▶ _Task objective_
Records follow. Pull out every line that contains "link".
--------------------------------
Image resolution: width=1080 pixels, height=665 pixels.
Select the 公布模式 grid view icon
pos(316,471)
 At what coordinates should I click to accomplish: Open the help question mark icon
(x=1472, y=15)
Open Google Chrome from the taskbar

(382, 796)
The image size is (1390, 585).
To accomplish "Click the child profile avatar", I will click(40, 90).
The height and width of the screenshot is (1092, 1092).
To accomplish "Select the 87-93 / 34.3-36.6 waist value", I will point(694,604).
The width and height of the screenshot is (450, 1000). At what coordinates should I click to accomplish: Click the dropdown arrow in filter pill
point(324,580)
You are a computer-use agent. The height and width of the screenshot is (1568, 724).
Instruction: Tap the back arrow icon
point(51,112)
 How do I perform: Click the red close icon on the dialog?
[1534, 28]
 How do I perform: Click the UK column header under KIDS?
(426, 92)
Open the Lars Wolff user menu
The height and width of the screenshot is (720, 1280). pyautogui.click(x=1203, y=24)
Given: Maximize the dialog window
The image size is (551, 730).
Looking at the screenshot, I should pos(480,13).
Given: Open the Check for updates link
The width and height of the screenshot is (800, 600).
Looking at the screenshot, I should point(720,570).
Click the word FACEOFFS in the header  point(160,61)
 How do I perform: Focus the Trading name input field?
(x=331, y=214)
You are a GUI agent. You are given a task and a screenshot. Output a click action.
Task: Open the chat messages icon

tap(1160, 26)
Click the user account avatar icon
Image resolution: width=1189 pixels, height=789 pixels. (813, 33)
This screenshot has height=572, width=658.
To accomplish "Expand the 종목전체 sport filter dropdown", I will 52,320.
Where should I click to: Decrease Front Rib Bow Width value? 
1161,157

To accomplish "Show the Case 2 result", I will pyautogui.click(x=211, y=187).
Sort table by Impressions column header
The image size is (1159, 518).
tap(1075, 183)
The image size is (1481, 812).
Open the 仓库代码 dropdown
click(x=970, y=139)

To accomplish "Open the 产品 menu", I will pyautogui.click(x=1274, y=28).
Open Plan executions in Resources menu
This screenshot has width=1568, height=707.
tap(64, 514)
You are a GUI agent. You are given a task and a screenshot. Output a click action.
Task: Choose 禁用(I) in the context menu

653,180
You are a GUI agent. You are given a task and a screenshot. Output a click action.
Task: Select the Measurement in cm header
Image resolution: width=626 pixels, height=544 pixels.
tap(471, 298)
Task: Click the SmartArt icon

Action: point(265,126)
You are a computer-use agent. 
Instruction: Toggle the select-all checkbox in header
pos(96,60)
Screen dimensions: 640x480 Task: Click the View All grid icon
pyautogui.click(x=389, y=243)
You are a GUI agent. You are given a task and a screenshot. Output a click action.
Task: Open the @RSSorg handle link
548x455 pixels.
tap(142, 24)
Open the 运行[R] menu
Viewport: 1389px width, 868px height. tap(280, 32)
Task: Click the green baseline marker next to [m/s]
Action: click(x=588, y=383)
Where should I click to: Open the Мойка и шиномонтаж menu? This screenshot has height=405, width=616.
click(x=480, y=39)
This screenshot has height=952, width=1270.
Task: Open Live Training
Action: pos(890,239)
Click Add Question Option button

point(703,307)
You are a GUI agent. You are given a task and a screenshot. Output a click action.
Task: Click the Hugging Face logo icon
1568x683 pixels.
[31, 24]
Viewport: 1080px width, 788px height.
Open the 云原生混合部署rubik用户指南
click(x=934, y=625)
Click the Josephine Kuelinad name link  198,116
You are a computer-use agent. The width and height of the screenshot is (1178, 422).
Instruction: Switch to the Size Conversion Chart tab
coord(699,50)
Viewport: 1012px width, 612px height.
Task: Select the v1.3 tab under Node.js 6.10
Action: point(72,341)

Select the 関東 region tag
--------------------------------
▶ _Answer_
Given: Open the Check for updates link
Task: Open the @RSSorg handle link
Click the Josephine Kuelinad name link  198,116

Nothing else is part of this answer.